Search the material below for lines containing the string "agent", and copy every one you find.

EXERCISE INPUTS:
┌──

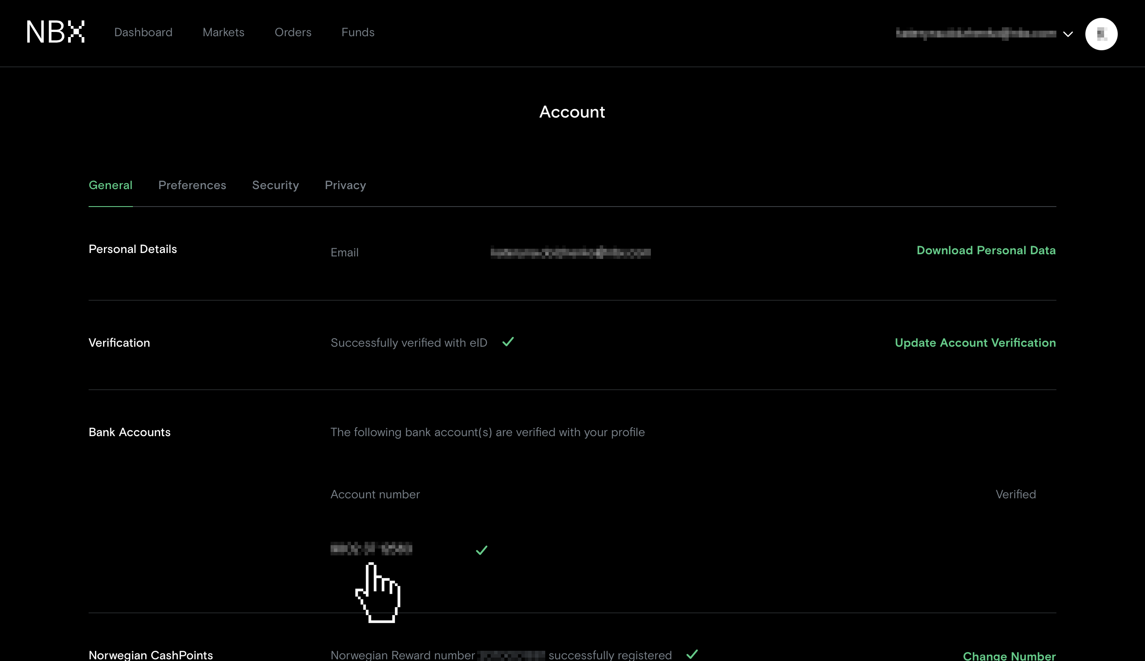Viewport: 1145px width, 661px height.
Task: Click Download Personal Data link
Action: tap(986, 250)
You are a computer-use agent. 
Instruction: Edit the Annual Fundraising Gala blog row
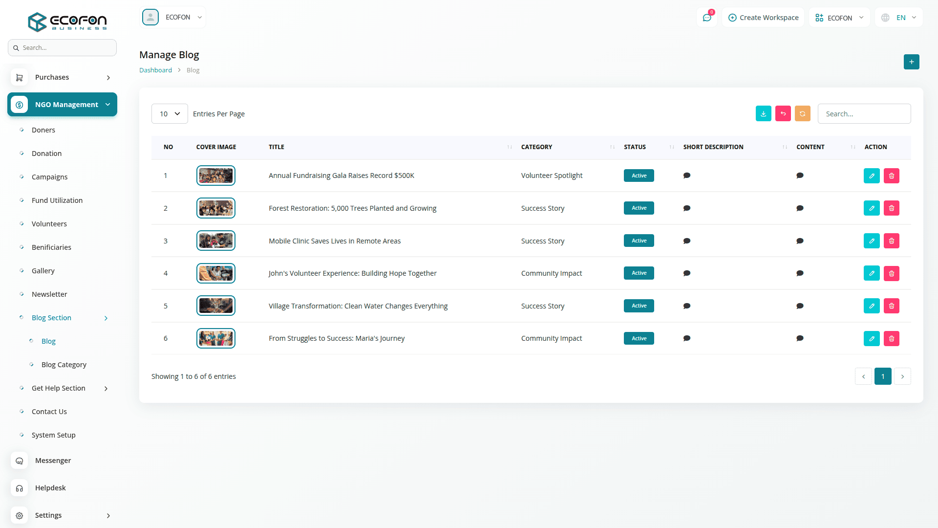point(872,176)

└──
┌──

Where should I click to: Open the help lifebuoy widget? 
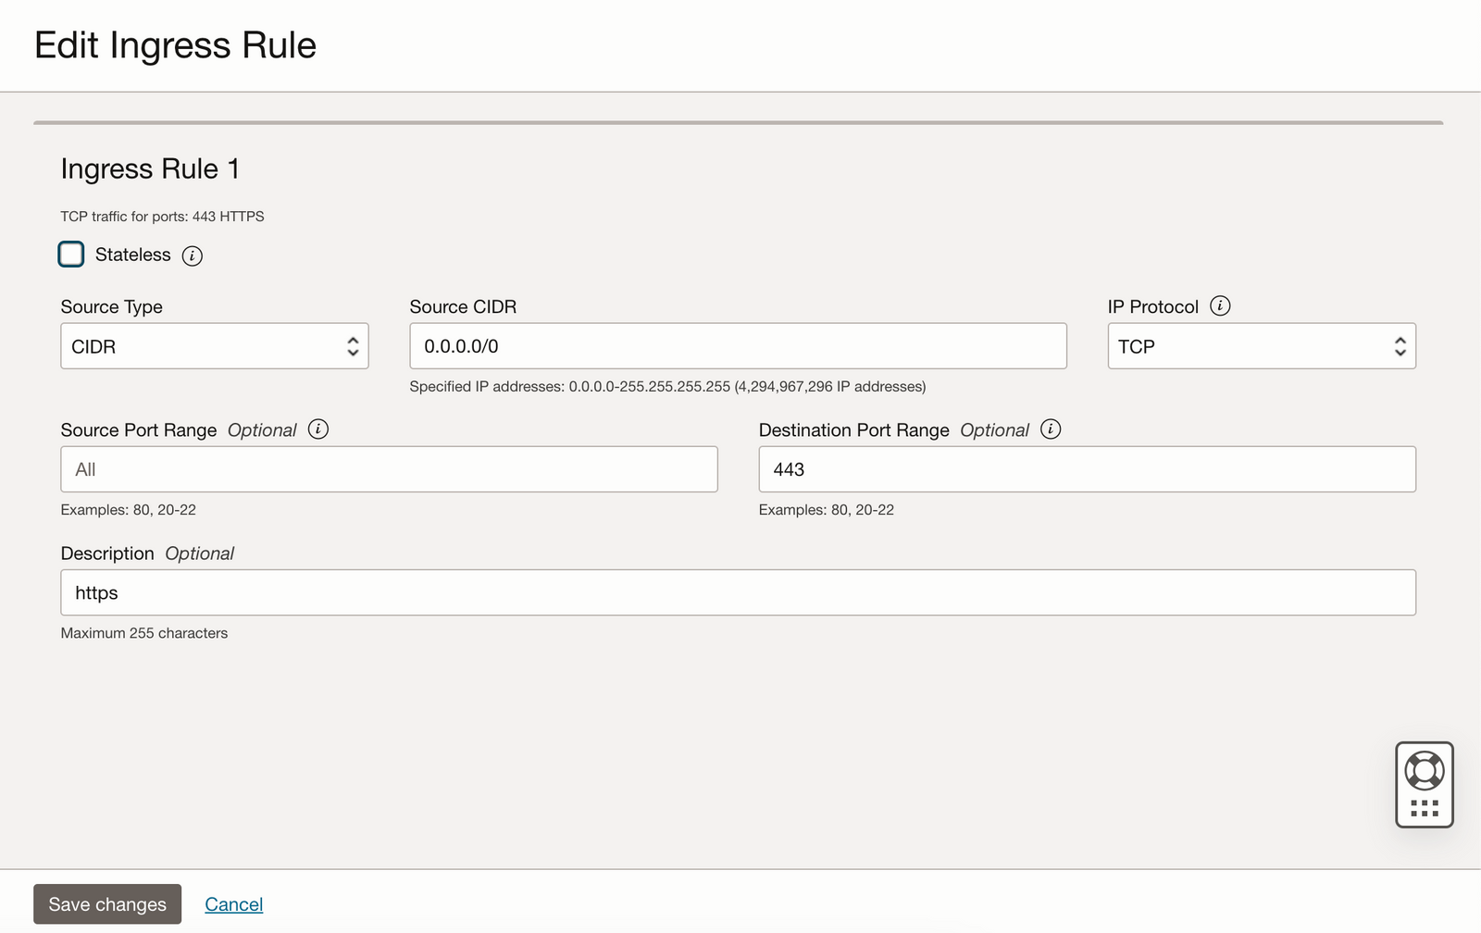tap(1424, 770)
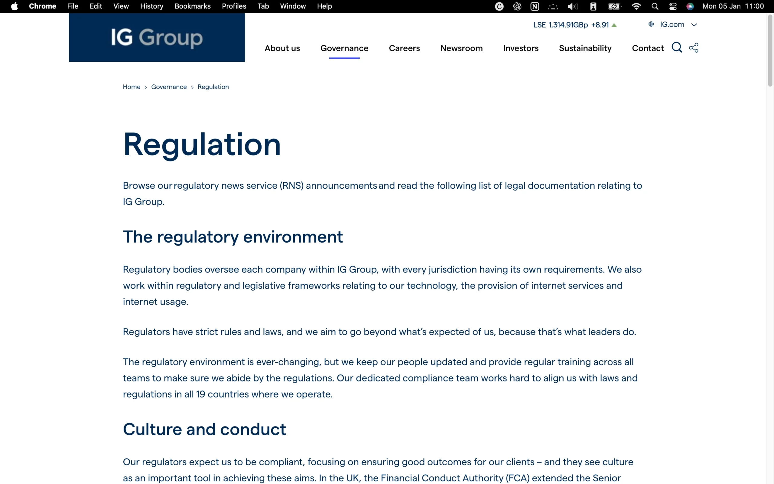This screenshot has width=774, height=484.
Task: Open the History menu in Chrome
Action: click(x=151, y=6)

└──
┌──

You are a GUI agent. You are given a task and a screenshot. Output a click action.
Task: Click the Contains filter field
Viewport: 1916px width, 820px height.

└──

TASK RESULT:
You are a computer-use agent. 
You are a GUI agent. You are given a task and a screenshot. Output a click action.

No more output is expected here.